La fiducia nelle banche si può consolidare con rapporti fra persone

Gentile Fabi,
in una sua recente risposta a una lettera sulle banche (Il Sole 24 Ore del 5 settembre) Lei sosteneva che gli istituti di credito «saranno tanto più affidabili quanto più i risparmiatori saranno consapevoli dei loro diritti e dei loro rischi». Quanto avvenuto negli ultimi anni tuttavia non lascia molto spazio alla fiducia: le banche in difficoltà sono state salvate, ma quanti vi avevano investito i loro risparmi hanno perso in tutto o in parte il loro patrimonio. Non voglio entrare nel merito dei singoli casi o delle responsabilità personali, ma mi sembra che la politica di alcune banche sia stata non solo scorretta da un punto di vista finanziario, ma anche sbagliata nelle scelte di gestione operativa. La banca è diventata un supermarket dove vengono venduti prodotti preconfezionati trattando il cliente come un numero e gli impiegati come dei venditori senza possibilità di manovra. Così è difficile parlare di fiducia che non può che nascere da un rapporto personale, un rapporto che nel settore mi sembra sempre più difficile. La prego di non pubblicare il mio nome: queste considerazioni nascono da un rapporto difficile con la mia banca, e non vorrei complicarmi ancora di più la vita.

Lettera firmata


Caro lettore,
ovviamente devo sottolineare che, nel sistema bancario come in altre realtà, non solo è difficile, ma è sbagliato generalizzare. Vi sono state banche che hanno dovuto essere salvate, ma possono essere ancora considerate un’eccezione all’interno di un sistema che ha indubbiamente tanti problemi, ma che ha dimostrato di saperli affrontare mantenendo una solidità di fondo.
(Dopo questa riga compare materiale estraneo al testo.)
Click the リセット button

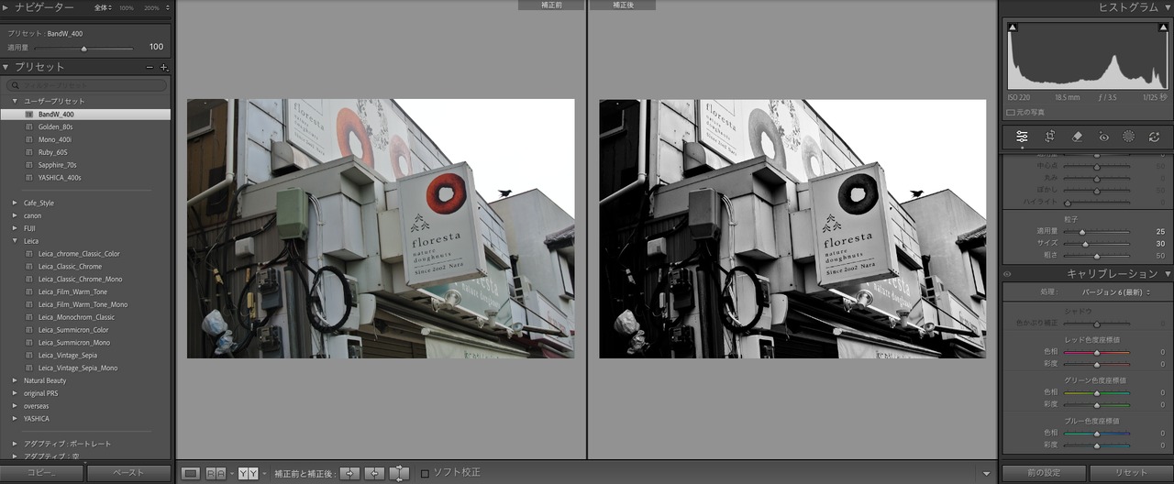pyautogui.click(x=1130, y=473)
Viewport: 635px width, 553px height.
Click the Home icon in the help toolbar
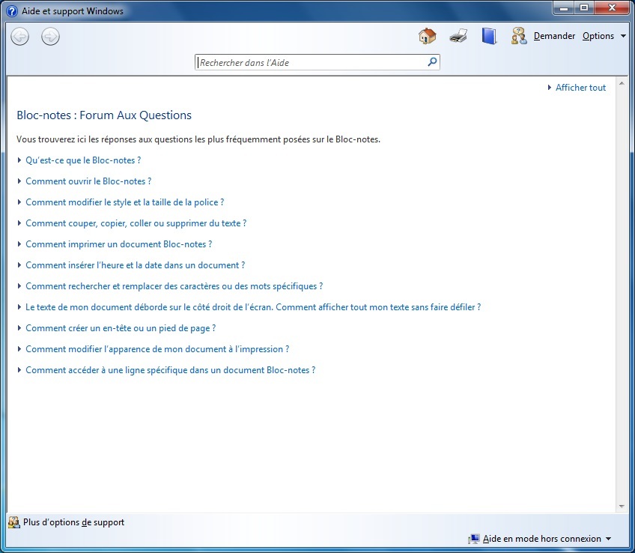[427, 36]
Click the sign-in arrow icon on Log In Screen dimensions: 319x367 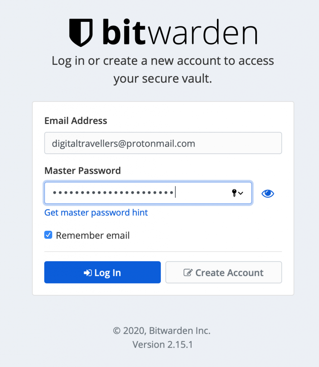(88, 273)
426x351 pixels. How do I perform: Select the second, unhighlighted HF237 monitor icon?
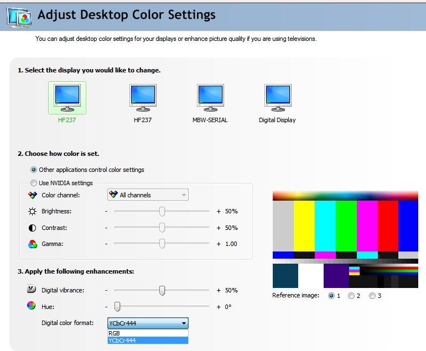[143, 98]
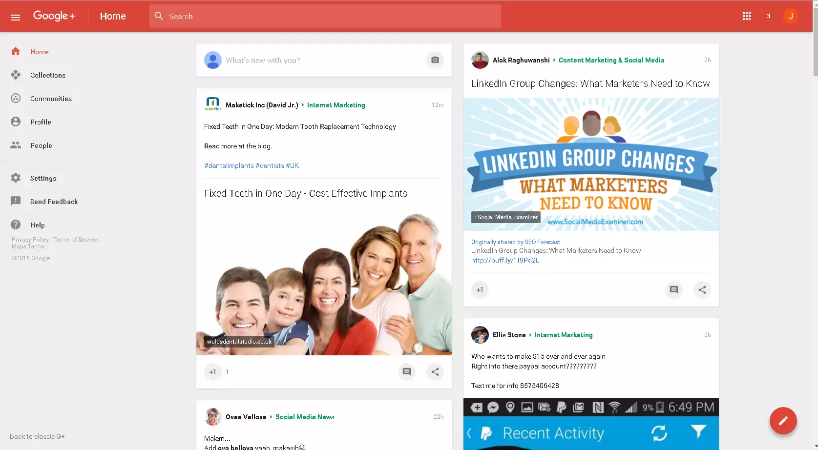Go to Communities in the sidebar
The image size is (818, 450).
coord(51,99)
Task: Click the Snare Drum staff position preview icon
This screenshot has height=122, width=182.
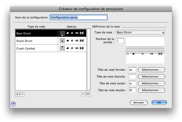Action: coord(62,41)
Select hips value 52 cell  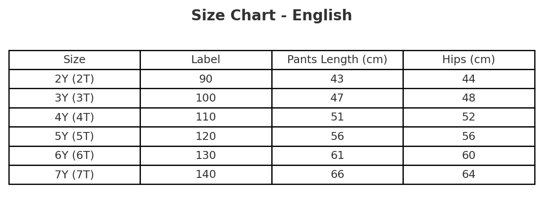click(468, 117)
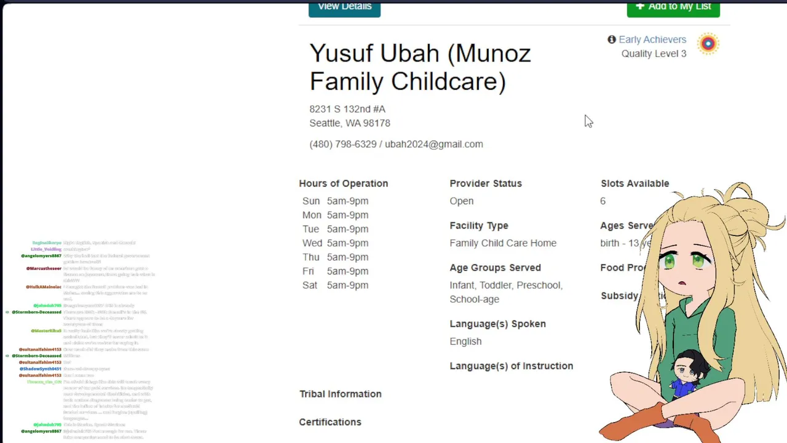Click chat username @Marcustheseer
This screenshot has height=443, width=787.
(44, 268)
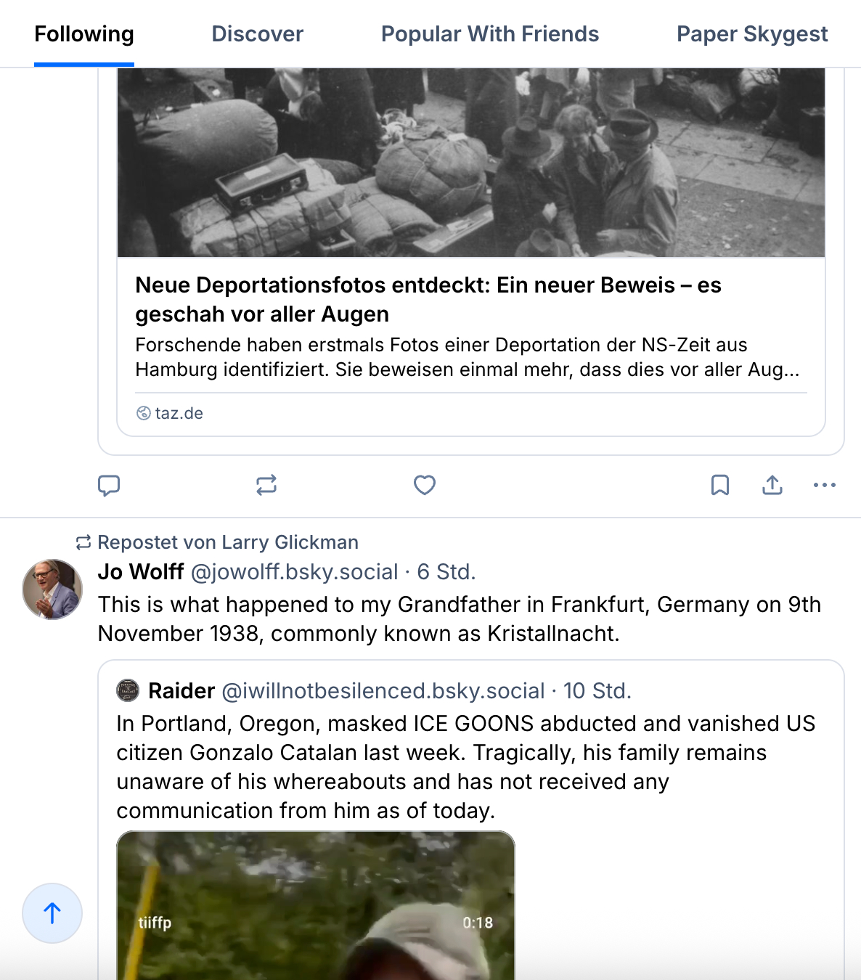Click Raider's small avatar icon
The height and width of the screenshot is (980, 861).
pyautogui.click(x=128, y=690)
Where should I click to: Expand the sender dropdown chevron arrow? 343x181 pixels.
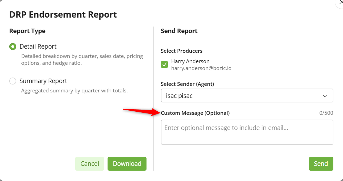click(x=325, y=96)
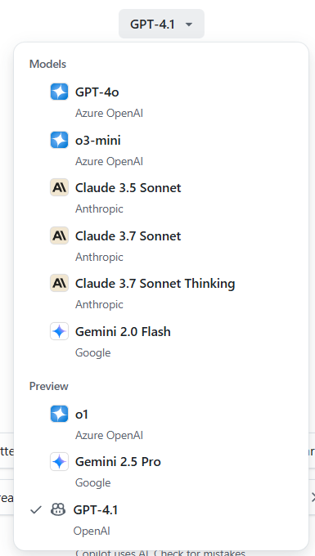The image size is (315, 556).
Task: Switch to Gemini 2.0 Flash model
Action: (161, 342)
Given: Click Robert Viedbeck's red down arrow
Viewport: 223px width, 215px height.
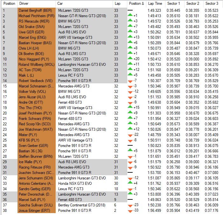Looking at the screenshot, I should tap(130, 81).
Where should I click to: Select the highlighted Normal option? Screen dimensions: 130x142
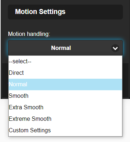click(65, 84)
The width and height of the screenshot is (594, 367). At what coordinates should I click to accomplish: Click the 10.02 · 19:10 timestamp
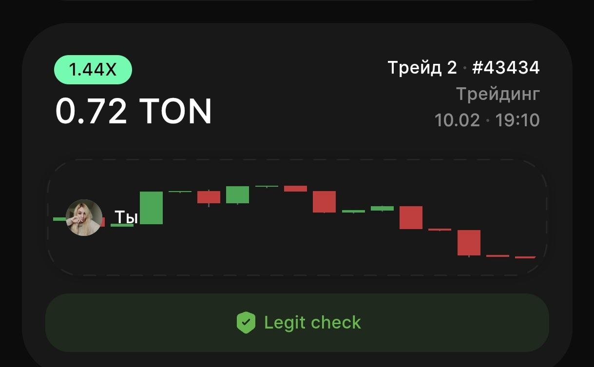487,120
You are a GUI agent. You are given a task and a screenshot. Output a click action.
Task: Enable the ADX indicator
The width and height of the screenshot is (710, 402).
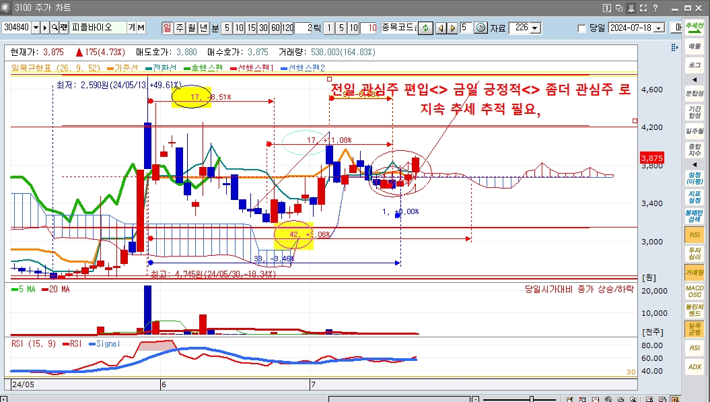[695, 367]
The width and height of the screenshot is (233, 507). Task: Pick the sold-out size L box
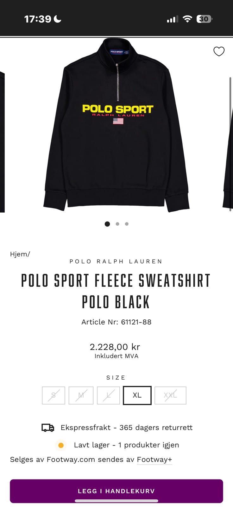point(109,395)
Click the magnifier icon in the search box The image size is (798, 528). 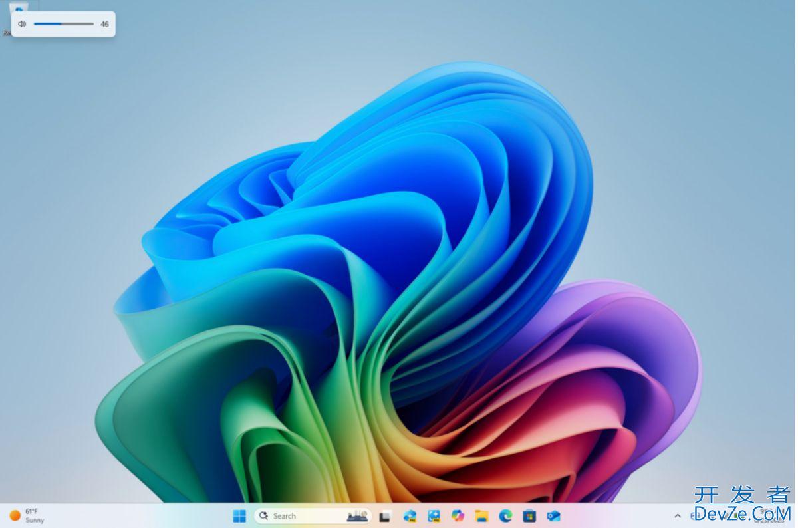coord(264,516)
E non va dimenticato che il sistema bancario è stato sottoposto negli ultimi anni a tre grandi cambiamenti che si sono concentrati nell’arco di pochi anni: la crisi economica globale, iniziata proprio con il fallimento della banca Lehman Brothers, la politica monetaria conseguente che ha drasticamente ridotto il livello dei tassi di interesse, la rivoluzione tecnologica che ha tolto moltissime operazioni dall’intermediazione del personale. Proprio la politica del personale, concentrata molto sulla riduzione dei costi, è diventata uno dei punti deboli di molti gruppi. Giuseppe Vigorelli, uno dei grandi banchieri italiani scomparso all’inizio di quest’anno, così scriveva nel 2010: «Non è realtà certo di ogni banca, ma ormai il modello di riferimento è quello in cui formazione ed educazione sono considerati costi anziché investimenti, nella convinzione che ciò che non rende denaro non abbia valore». Eppure proprio la tecnologia, liberando il personale dalle operazioni di pura routine contabile, potrebbe offrire lo spazio per esperienze di maggiore partecipazione e responsabilità, valorizzando il patrimonio non monetario della banca, il proprio personale, le proprie risorse umane.
In conclusione, gentile lettore, non bisogna dimenticare che ogni banca è fatta di persone e che la fiducia nasce e si consolida proprio nelle relazioni personali. E tanto meglio se queste si fondano su banche solide, non solo nel patrimonio, ma anche nella corretta gestione operativa e nella capacità di motivare in maniera costruttiva i propri collaboratori.